Job item: Report every line in the records that contains the string "pyautogui", copying each such line in full.

Given information:
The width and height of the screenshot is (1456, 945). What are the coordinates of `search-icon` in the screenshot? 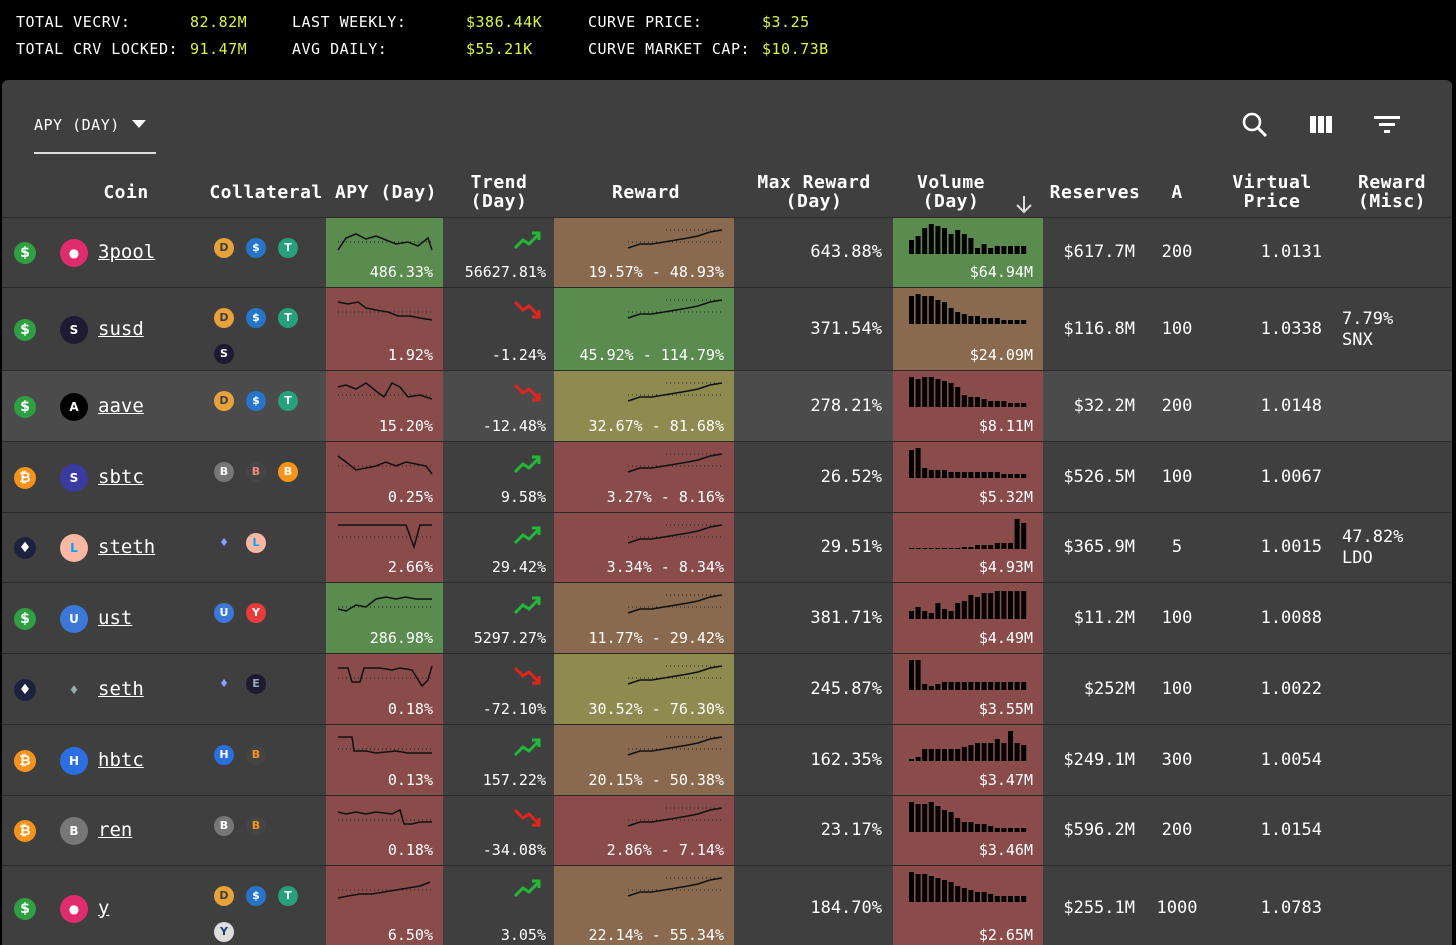 It's located at (1255, 125).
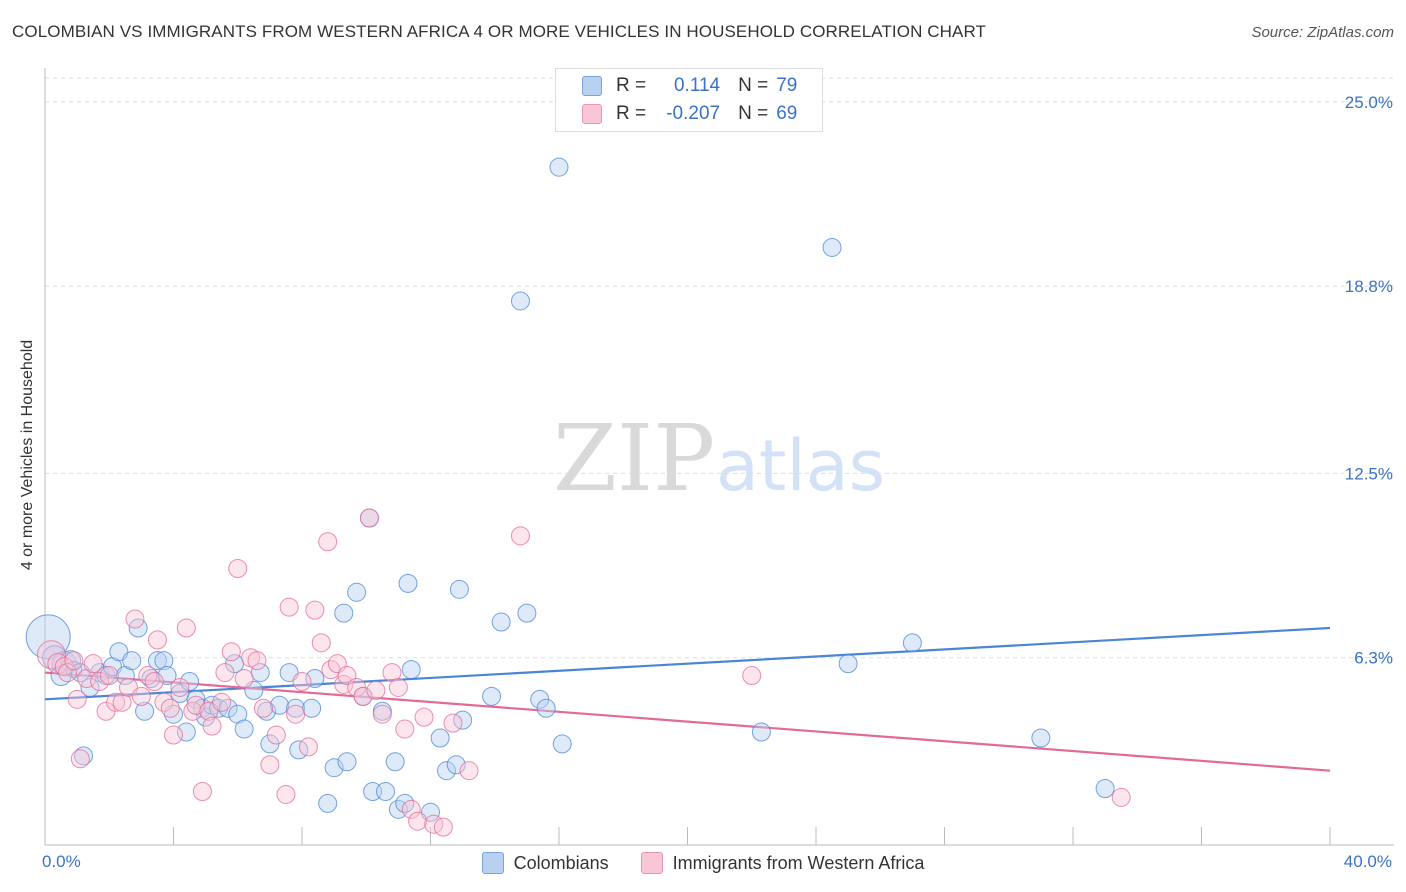  I want to click on legend-label-western-africa: Immigrants from Western Africa, so click(798, 862).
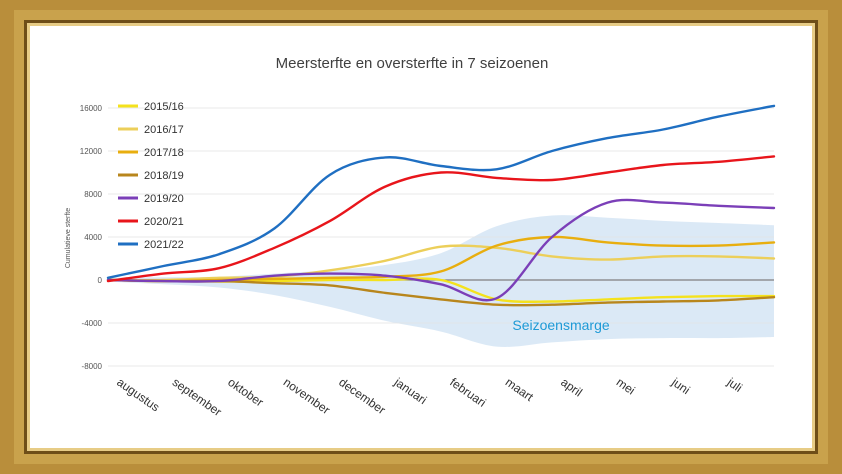 The image size is (842, 474). Describe the element at coordinates (164, 245) in the screenshot. I see `legend-label: 2021/22` at that location.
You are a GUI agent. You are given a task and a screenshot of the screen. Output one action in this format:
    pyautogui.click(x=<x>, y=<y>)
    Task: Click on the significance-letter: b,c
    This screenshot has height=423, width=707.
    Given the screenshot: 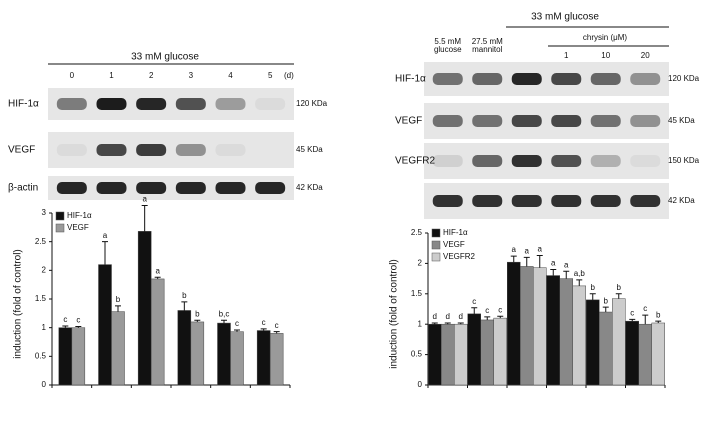 What is the action you would take?
    pyautogui.click(x=224, y=314)
    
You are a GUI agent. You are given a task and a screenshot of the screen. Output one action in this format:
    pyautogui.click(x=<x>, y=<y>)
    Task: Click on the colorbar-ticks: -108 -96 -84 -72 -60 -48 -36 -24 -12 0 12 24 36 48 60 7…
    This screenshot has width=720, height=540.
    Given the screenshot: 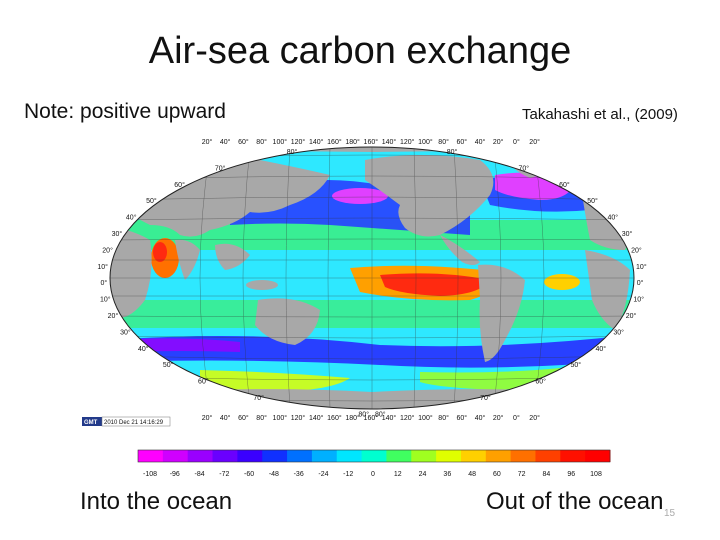 What is the action you would take?
    pyautogui.click(x=372, y=474)
    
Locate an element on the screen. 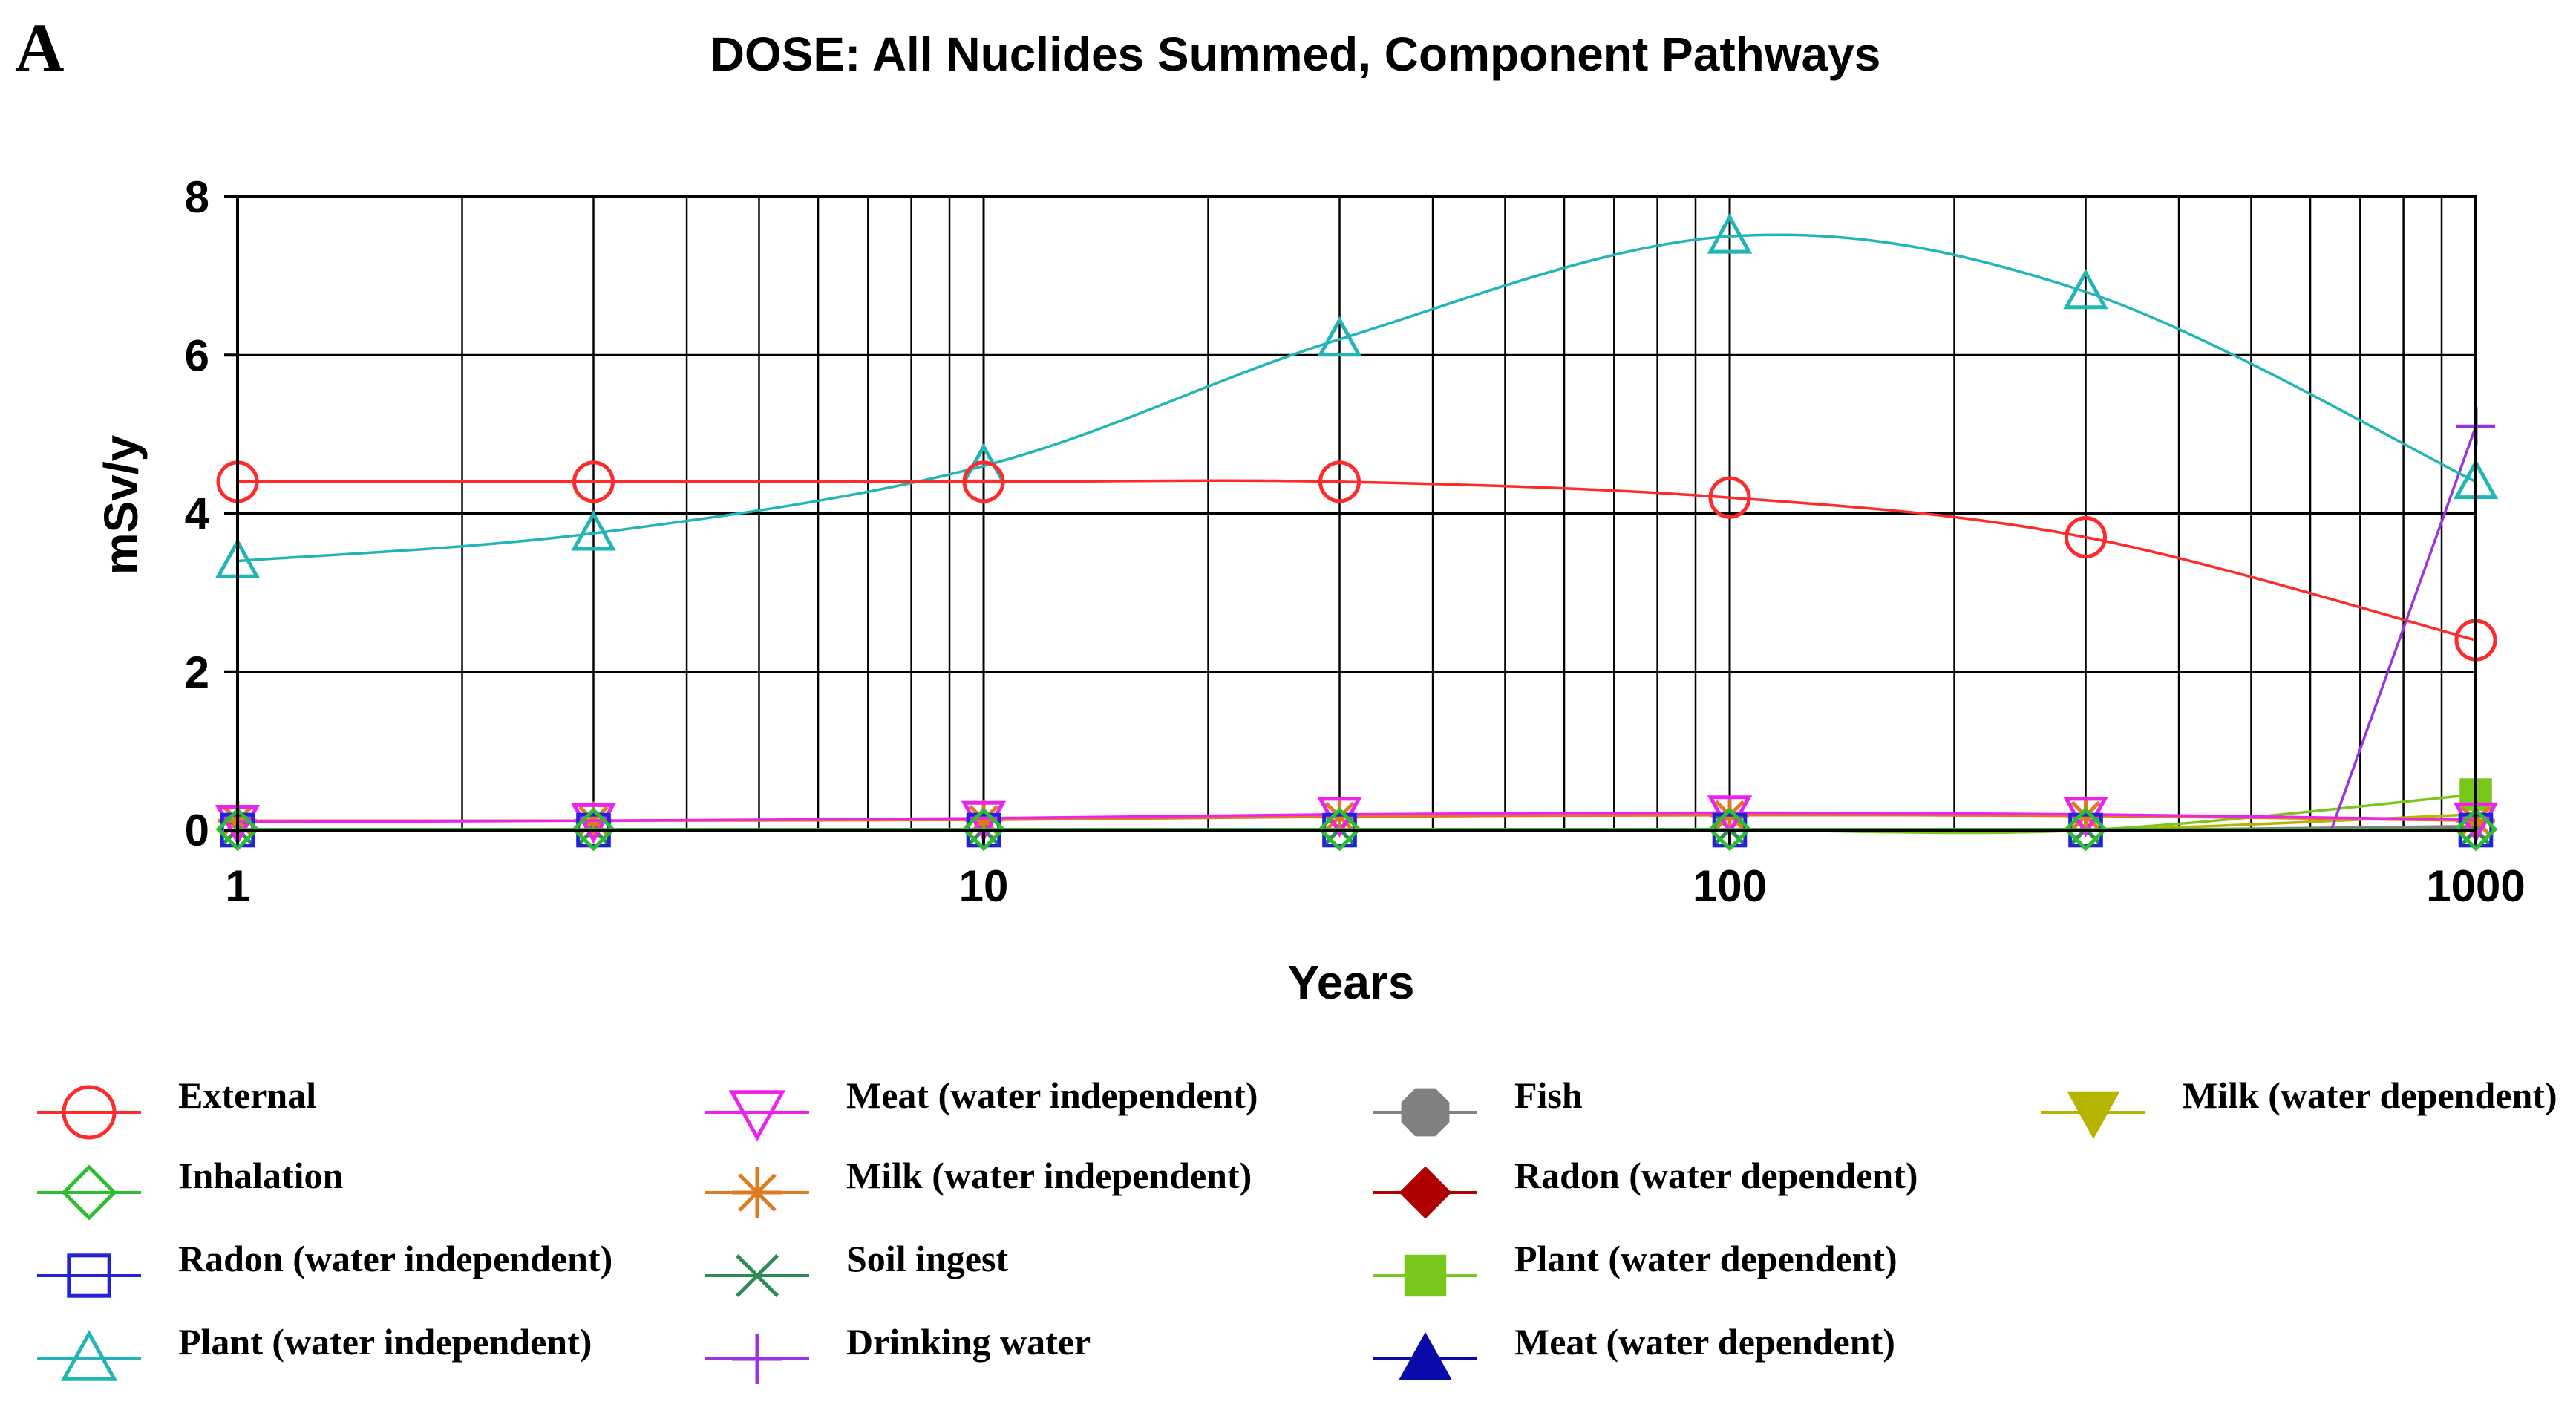  series-line is located at coordinates (1358, 560).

Solved exercise:
    pyautogui.click(x=<x>, y=<y>)
    pyautogui.click(x=224, y=314)
    pyautogui.click(x=<x>, y=<y>)
    pyautogui.click(x=372, y=474)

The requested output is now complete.